What needs to be done - Print the lines of the items below, unchanged, starting at the line that contains "Open the browser three-dot menu" and ending at the line that contains "Looking at the screenshot, I should 130,41.", both included. Print no other lines.

Some records -
□ □ □
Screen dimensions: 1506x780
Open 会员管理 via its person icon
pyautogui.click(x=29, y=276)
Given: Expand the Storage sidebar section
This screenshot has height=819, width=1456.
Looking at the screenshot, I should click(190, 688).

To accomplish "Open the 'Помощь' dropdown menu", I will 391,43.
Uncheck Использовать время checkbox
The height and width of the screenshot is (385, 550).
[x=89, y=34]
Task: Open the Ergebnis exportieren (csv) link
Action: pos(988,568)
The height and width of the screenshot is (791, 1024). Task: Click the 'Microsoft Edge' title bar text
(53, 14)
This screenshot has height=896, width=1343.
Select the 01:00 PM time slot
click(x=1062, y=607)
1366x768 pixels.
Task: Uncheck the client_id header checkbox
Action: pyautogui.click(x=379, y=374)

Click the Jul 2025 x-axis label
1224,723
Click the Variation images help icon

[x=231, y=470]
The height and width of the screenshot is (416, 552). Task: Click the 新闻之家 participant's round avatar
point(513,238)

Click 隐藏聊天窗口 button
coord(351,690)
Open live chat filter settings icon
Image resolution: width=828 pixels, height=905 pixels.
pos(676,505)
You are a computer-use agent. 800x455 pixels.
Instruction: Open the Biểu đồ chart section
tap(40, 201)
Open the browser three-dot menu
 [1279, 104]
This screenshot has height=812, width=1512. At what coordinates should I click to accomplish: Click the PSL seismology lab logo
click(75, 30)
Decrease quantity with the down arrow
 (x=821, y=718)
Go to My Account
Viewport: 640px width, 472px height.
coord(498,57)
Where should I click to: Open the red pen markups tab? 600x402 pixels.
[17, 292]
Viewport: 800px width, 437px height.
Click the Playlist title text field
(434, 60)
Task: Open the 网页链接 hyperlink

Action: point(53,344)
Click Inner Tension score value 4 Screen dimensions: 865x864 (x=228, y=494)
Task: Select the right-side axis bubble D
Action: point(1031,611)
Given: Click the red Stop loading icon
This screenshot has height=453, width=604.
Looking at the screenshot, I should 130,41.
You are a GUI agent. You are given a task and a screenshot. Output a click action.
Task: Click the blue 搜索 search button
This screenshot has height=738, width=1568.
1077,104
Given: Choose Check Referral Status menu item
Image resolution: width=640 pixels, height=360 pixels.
□ □ □
The completed task -
Open the browser three-dot menu
 [1279, 104]
This screenshot has height=812, width=1512. At what coordinates should I click to accomplish: Click the PSL seismology lab logo
click(75, 30)
Decrease quantity with the down arrow
 (x=821, y=718)
Go to My Account
Viewport: 640px width, 472px height.
coord(498,57)
Where should I click to: Open the red pen markups tab? 600x402 pixels.
[17, 292]
Viewport: 800px width, 437px height.
Click the Playlist title text field
(434, 60)
Task: Open the 网页链接 hyperlink

Action: point(53,344)
Click Inner Tension score value 4 Screen dimensions: 865x864 (x=228, y=494)
Task: Select the right-side axis bubble D
Action: point(1031,611)
Given: Click the red Stop loading icon
This screenshot has height=453, width=604.
Looking at the screenshot, I should 130,41.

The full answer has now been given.